## PROBLEM TO SOLVE
Continue the blog posts on December gaming and print-and-play crafting from the point where they end.

## SUPPLIED TEXT
* * * *

Tuesday, January 6, 2026

My December Gaming

 December ended up being a busy month for me in non-gaming ways. Apart from some play testing (thanks again, Butron Shy!), I didn’t really learn many new games and the ones I did learn were very light. 


I learned:


Paper Pinball - Little Ghost

Reawaken (play test)

Villainopolis (play test)

Coin Pusher: Galactic Surge

Orphan Source Detected!


The highlights were the playtests but that’s largely because of how slight the rest were. I try and learn at least one Roll and Write a month and they kept rolling this month.


Of them, the best was easily Coin Pusher: Galactic Surge. It is still a very light game but it has solid theming and the mechanics have enough to give you interesting choices.


Looking at the January calendar, I don’t see a lot of free time so I’ll be digging back into my R&W backlog.

Thursday, January 1, 2026

My December PnP

On the one hand, I got a decent amount of PnP crafting done in December. On the other hand, I didn’t end up using as much of it as I hoped to.


I made:


iina

Paper Pinball: Little Ghost

Paper Pinball: Comb Clash

Paper Pinball: Escape the Vent

Coin Pusher: Galactic Surge

Villainopolis (play test)

Launchtime

Packing Party (basic version)

Astro ROVE - Hyperdrive Hops (play test)

Everything Machine (play test)

A Dragon’s Gift (demo)

Arcane Bakery Clash + expansions

Criss Cross

Dinks and Donkeys

Orphan Source Detected!


The Button Shy playtest forum had a busy month and I did my best to keep up. And I was able to do that from the printing and crafting side. However, I just didn’t have the time to play all of it.

* * * *

## MATERIAL PROVIDED
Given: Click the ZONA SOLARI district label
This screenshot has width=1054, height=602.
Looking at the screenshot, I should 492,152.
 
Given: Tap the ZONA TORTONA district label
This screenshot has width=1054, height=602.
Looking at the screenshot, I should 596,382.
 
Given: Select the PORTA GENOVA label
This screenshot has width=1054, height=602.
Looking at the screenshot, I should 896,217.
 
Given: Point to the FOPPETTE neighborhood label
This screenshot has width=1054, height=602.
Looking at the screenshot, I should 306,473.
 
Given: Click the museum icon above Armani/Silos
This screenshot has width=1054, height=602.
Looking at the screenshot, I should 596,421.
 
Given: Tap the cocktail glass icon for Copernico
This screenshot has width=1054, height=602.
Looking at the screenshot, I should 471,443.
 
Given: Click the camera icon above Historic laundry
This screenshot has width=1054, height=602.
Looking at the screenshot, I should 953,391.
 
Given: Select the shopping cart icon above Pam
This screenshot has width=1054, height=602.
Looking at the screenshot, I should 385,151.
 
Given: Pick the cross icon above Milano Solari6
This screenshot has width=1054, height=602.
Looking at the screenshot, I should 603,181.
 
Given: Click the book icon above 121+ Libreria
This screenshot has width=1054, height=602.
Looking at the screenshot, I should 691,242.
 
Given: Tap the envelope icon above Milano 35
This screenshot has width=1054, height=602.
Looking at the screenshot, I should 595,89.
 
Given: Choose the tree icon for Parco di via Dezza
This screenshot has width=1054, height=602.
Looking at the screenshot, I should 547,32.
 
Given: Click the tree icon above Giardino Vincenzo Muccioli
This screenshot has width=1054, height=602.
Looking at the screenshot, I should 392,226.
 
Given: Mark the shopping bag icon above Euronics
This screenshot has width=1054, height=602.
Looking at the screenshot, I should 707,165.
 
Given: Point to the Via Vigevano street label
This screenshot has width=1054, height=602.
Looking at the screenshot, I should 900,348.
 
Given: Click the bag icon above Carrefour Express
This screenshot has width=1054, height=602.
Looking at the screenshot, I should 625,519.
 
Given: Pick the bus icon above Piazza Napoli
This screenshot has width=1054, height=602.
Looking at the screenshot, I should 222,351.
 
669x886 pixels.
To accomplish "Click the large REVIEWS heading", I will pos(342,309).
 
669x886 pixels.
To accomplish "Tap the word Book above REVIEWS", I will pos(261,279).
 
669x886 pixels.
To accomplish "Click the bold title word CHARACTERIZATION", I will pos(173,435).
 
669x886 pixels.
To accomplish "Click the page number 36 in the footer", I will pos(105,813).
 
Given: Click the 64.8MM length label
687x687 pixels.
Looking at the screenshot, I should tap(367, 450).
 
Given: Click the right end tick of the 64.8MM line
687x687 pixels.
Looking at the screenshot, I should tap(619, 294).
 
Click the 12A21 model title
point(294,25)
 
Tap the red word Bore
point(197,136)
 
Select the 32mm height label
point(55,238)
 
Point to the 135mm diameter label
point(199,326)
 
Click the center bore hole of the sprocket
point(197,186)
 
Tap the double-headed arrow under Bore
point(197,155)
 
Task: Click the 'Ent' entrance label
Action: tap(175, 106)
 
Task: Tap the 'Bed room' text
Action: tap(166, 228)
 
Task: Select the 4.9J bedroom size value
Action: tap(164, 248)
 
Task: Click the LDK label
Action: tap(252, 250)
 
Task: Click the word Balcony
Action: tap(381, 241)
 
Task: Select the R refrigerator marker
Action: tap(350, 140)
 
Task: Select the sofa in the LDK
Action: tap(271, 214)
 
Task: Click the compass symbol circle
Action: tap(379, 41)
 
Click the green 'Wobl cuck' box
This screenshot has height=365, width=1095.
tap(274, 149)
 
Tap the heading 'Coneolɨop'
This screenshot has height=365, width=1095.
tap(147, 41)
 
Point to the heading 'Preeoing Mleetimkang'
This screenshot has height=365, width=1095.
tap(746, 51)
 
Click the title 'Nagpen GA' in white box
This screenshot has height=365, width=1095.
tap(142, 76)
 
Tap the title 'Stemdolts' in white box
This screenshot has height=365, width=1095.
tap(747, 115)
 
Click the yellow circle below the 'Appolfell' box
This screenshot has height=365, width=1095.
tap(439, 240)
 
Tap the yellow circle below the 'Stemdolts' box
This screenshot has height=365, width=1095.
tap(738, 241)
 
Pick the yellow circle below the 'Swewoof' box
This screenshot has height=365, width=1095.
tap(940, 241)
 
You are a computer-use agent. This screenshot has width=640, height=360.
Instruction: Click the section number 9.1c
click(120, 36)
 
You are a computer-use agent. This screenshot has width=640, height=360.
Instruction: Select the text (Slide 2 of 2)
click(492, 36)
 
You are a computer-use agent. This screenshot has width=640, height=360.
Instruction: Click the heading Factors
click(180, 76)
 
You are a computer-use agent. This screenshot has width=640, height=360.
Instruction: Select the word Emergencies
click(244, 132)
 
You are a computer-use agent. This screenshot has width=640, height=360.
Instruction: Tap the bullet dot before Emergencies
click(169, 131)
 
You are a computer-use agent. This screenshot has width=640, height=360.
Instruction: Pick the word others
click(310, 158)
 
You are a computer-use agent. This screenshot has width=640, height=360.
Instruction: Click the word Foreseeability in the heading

* * * *

## RESULT
I had planned on the demo for A Dragon’s Gift to be my ‘big’ project for December. And I do quite like it. 


However, somehow, Arcane Bakery Clash ended up taking over a weekend of crafting. I had been interested in its use of timing but getting two-player PnP games played can be hard. Other people want quality components lol 


When I learned that it had not one but three expansions for solitaire play, three different AI opponents. And another expansion besides. I ended making all of them, even though all I needed one was solitaire module and the base set. Now I have to actually play the thing.


(Note the earlier comment about finding gaming time lol)


I also, among other things, decided to finish laminating all of the Paper Pinball games. I want to finish trying all of them so I can play any of them when I feel like it.


Not my strongest month for playing games for a good one for making them.

Wednesday, December 31, 2025

The required look back at 2025

 As is pretty much always the case, 2025 had positives and negatives for me as far as gaming experiences go. I think that’s pretty much just the human condition.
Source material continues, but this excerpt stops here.